Why can't I change a reference?

It's been mentioned in passing a couple of times, but I want to emphasize another reason for &i32 to disallow mutation just like &Vec<i32>, even though it's only an integer.

The reason is optimization, and particularly function-local optimization that does not require full-program knowledge (which may or may not even exist, in dynamic cases). When you pass a &i32 or a &mut i32 to a function, Rust can optimize the way that function uses that reference, reducing and reordering the loads and stores in the program.

For example, in your original obj.bla() example, the closure receives parameter it: &mut i32, derived from a &mut Vec<i32>. But, as a hidden field of the closure object, there is also at the same time an &Obj, from which the closure could derive a &Vec<i32> or &i32, and which it could store somewhere between iterations.

Without making your example an error, or without looking at the definition of iter_mut or for_each or the body of the closure, we cannot know whether they will, say, reallocate the Vec with that &mut Vec<i32>, which could invalidate any &i32s the closure might have created.

But because your example is an error, not only is that sort of pointer invalidation guaranteed not to happen, but we can optimize based on that assumption. Anyone who does happen to hold a &i32 or &mut i32 can cache things it reads, or skip redundant writes, etc, even if those reads/writes happen across completely unknown, side-effecting, global-state-using, dynamic-dispatch function calls.

C++ cannot perform these optimizations, because its const int * type does not have this requirement. What Rust has is more like C's restrict pointers, but checked for correctness at compile time.

This is why we have Cell and RefCell and Mutex and so forth- &i32's immutability is a huge optimization enabler, but when what you want to do would make those optimizations incorrect, you just need some way to turn them off. That's what those types are for- not to make your life miserable because you aren't using the default types, but to let Rust more heavily optimize the default types.


I actually used Indices before, but I tried to parallelize the work using the Rayon crate. Rayon uses the par_iter, so it can split the data for multithreading. My own multithreading approach (4 threads) was slower than single threaded and had these painful Arc and Mutex constructs everywhere. I didn't really like all that bloat as I was just trying to accomplish a fairly simple task.

I guess this is what's called "doing it the Rust way".
When I started with Rust I was fully aware, that some concepts that I have been using in C++ and C all my life will not apply. The main reason for starting Rust were the nightmares of Cross-Platform Compilation, active development and less historical structures that don't make sense.

For my last example I believe now having read the other posts and that it is about the ability to optimise, the simplest way would be to just create a clone. One for reading and one for writing. I am not sure how it performs and maybe it is very inefficient to clone the entire vec if i just want to read a from it. I hope the optimisations Rust can do will then make up for it.
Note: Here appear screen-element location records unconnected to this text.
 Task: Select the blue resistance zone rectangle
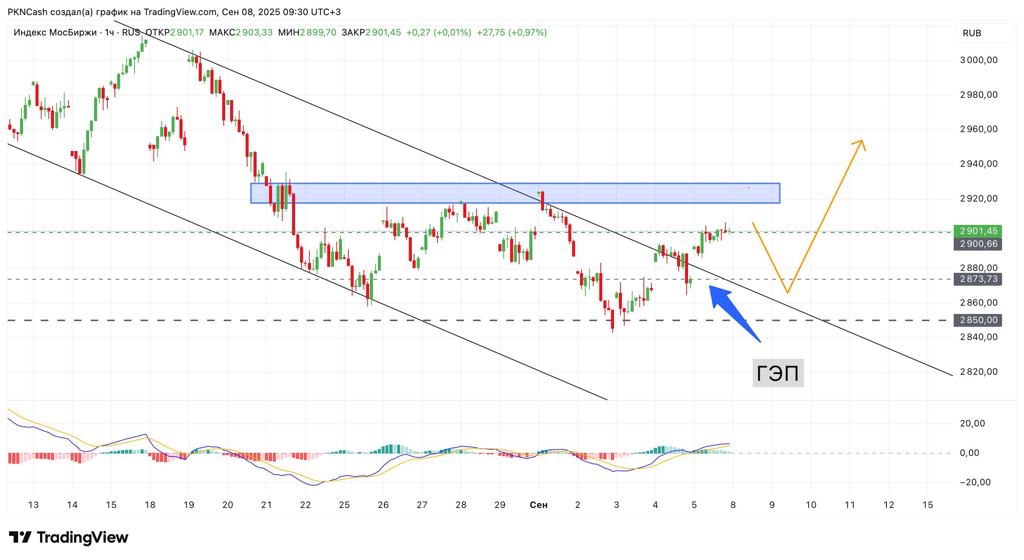point(514,193)
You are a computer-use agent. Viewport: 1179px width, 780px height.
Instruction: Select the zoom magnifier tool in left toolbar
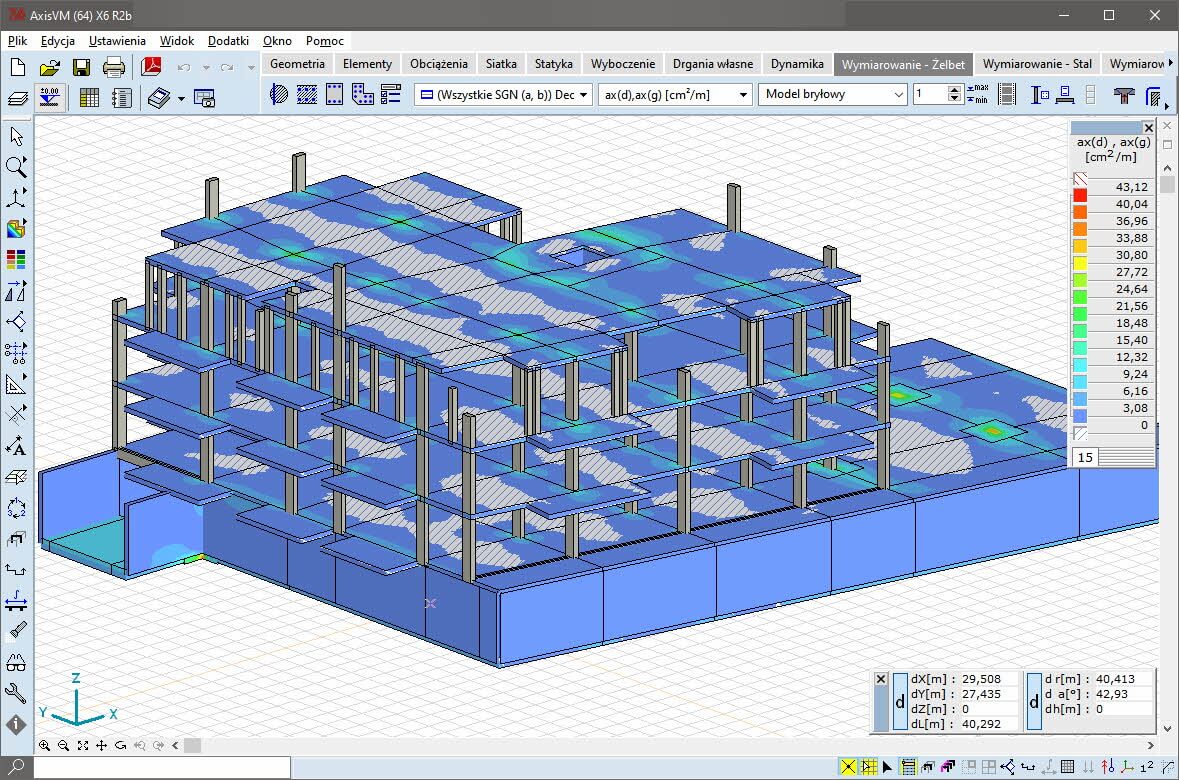tap(16, 166)
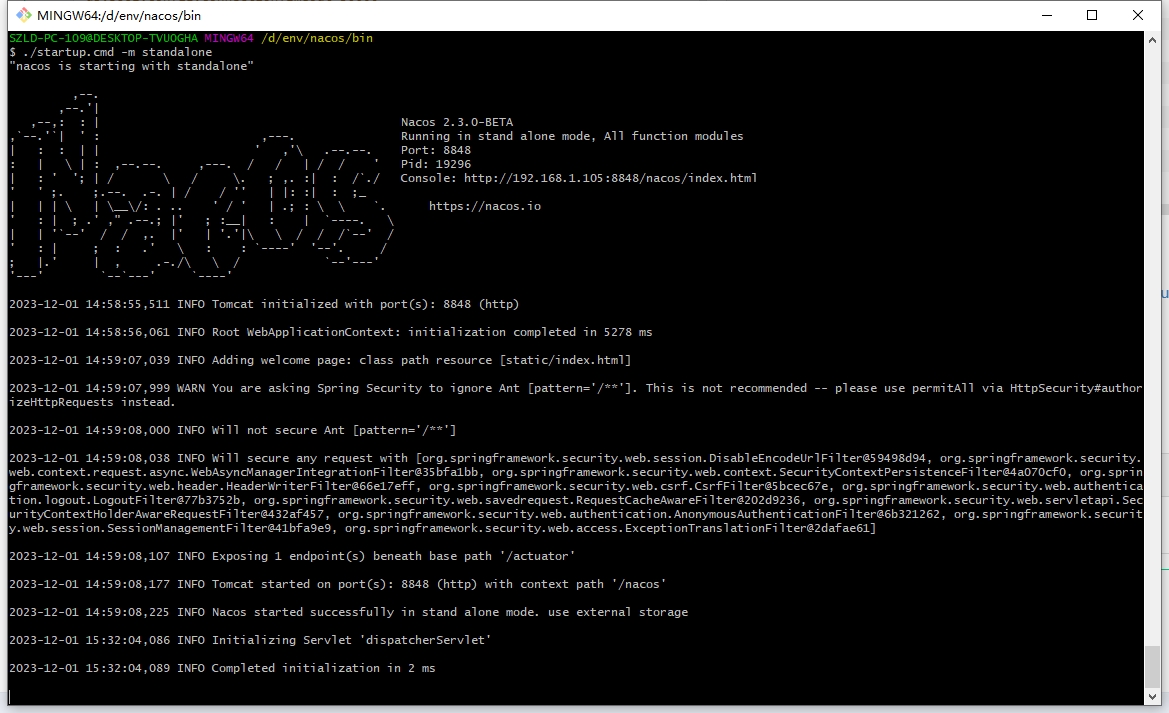The width and height of the screenshot is (1169, 713).
Task: Click the cursor on the bottom empty line
Action: click(12, 696)
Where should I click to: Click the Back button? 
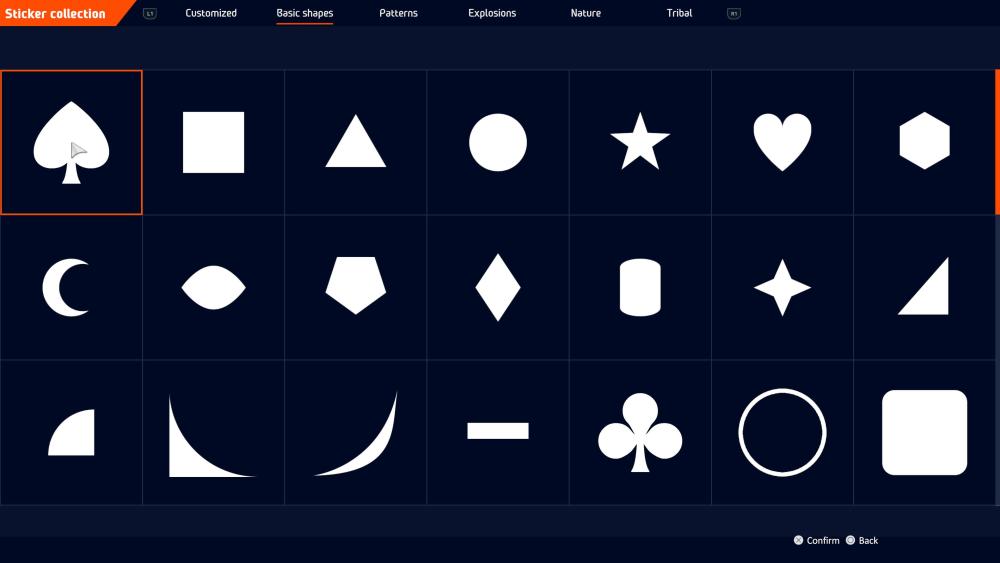click(x=867, y=540)
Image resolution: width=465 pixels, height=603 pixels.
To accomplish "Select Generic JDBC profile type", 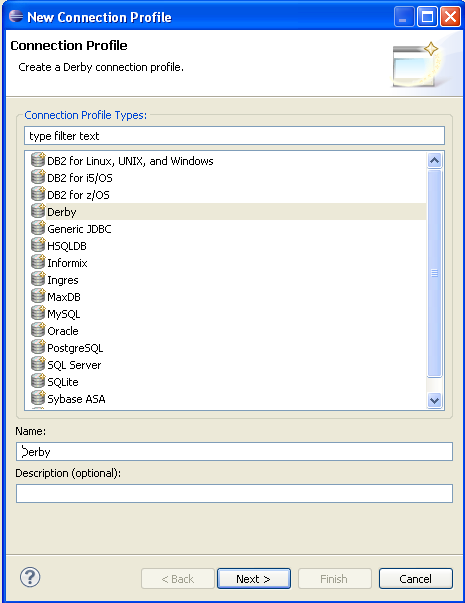I will point(79,229).
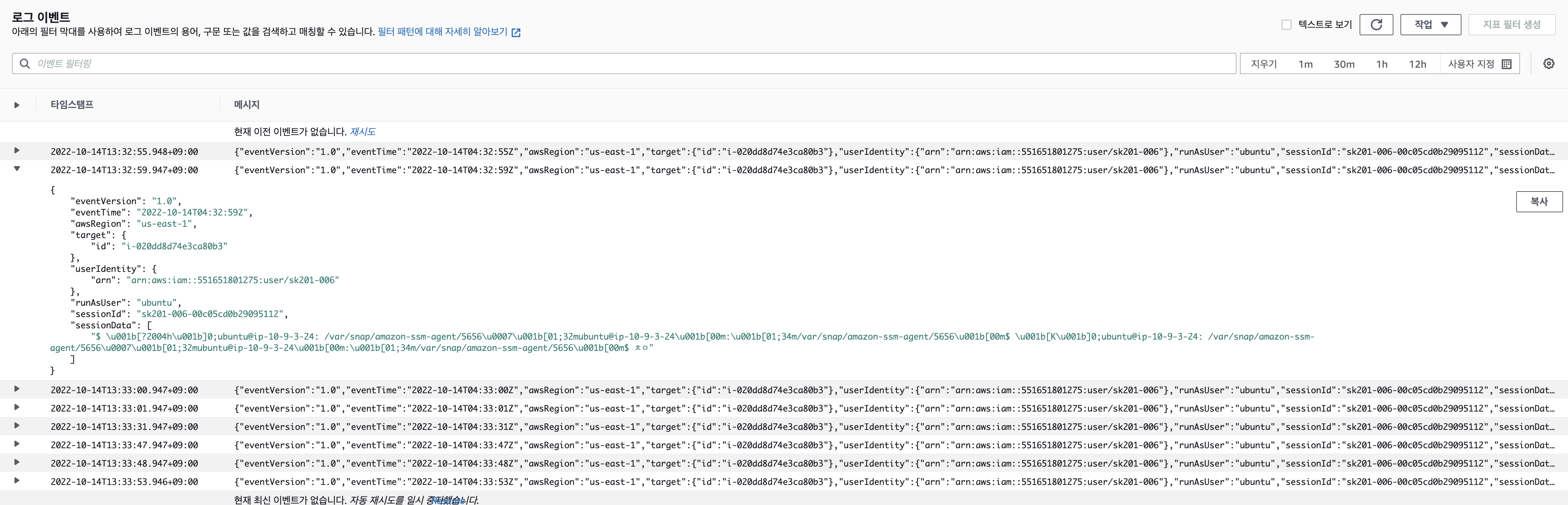Viewport: 1568px width, 505px height.
Task: Select the 12h time range
Action: pyautogui.click(x=1417, y=64)
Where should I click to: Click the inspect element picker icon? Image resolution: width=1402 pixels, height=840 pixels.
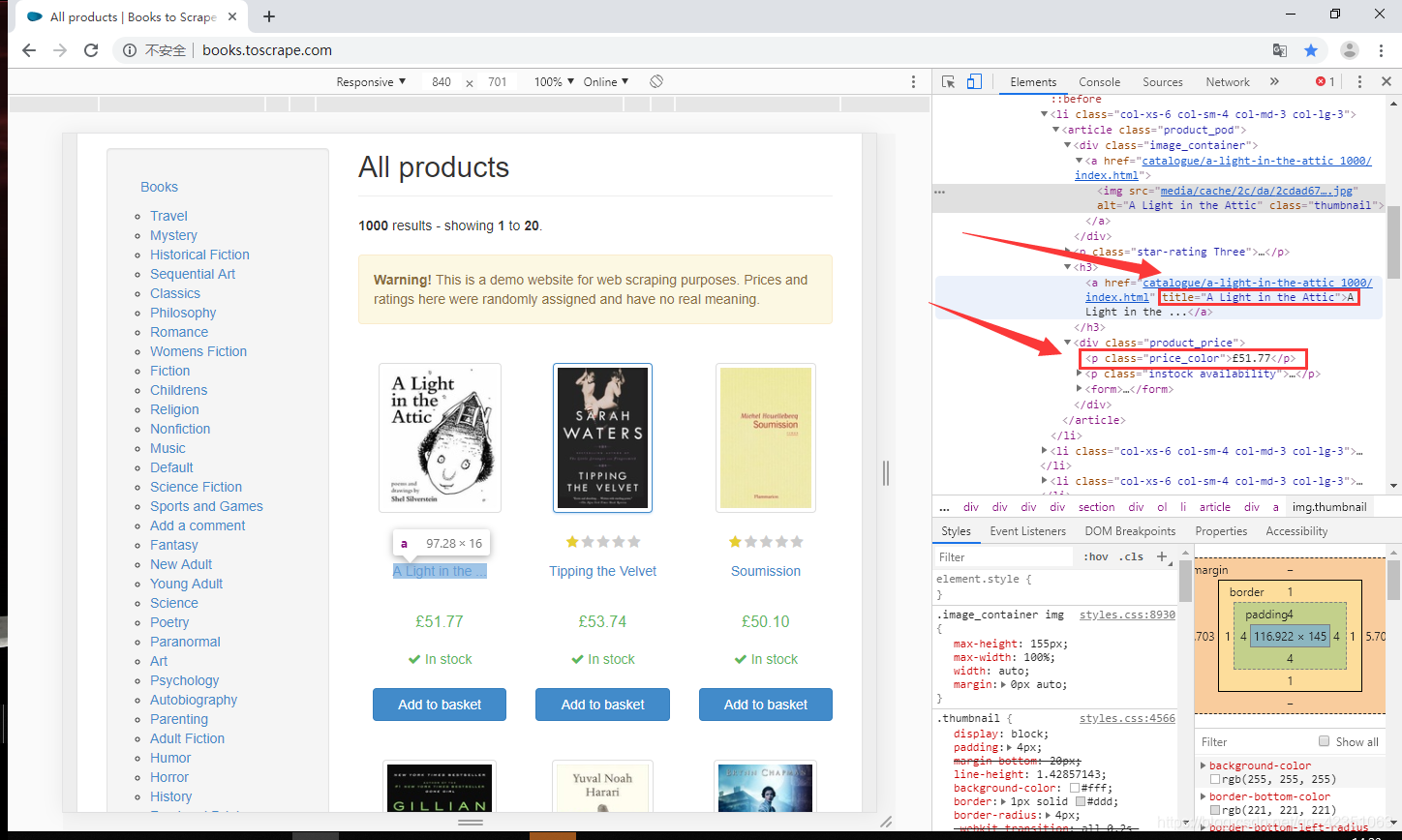949,82
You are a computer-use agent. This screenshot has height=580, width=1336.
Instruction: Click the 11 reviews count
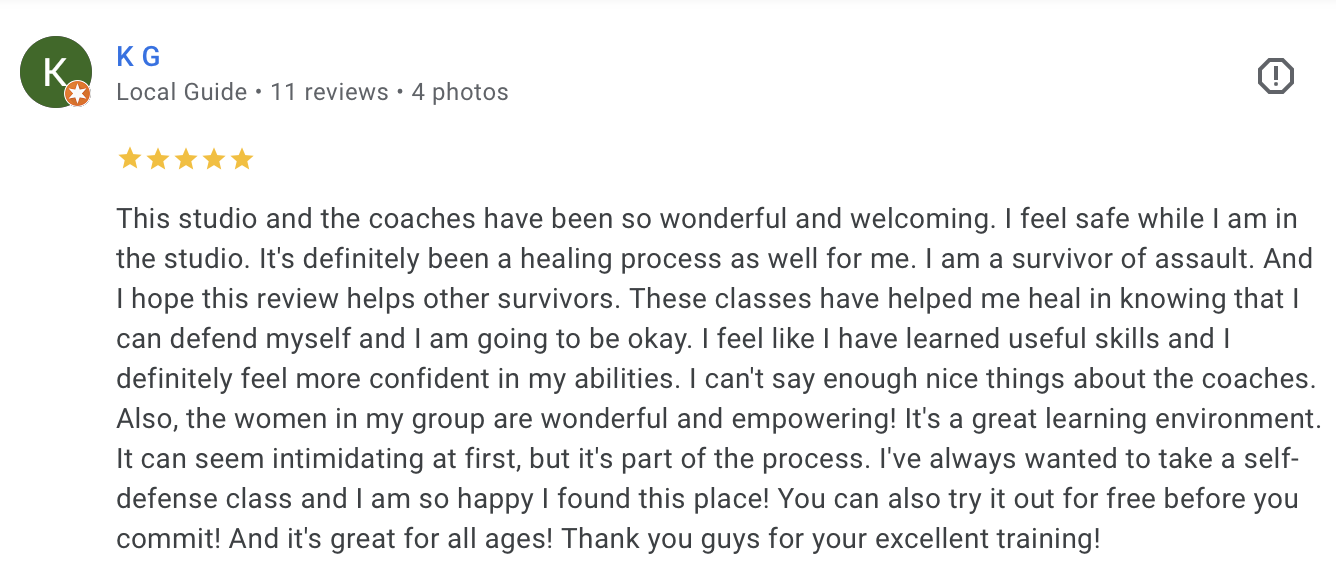329,93
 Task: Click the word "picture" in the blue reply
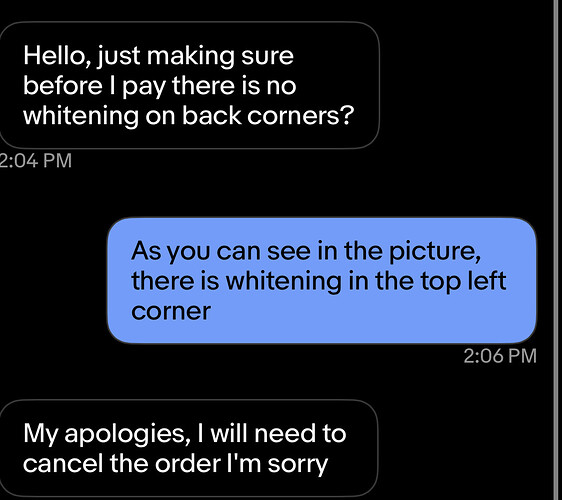435,252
Now, I have transformed my old program which took about 60 seconds to complete to one that now takes only 3.2 seconds. I used rayon for multi-threading and did what you people told me: split data into read and write. This simplified the code substantially!

Anyway, I am very grateful for the valuable input, the references, the suggestions, the theory you provided.
I think I am supposed to check a solution, but I think most answers here that make up the solution have been helpful.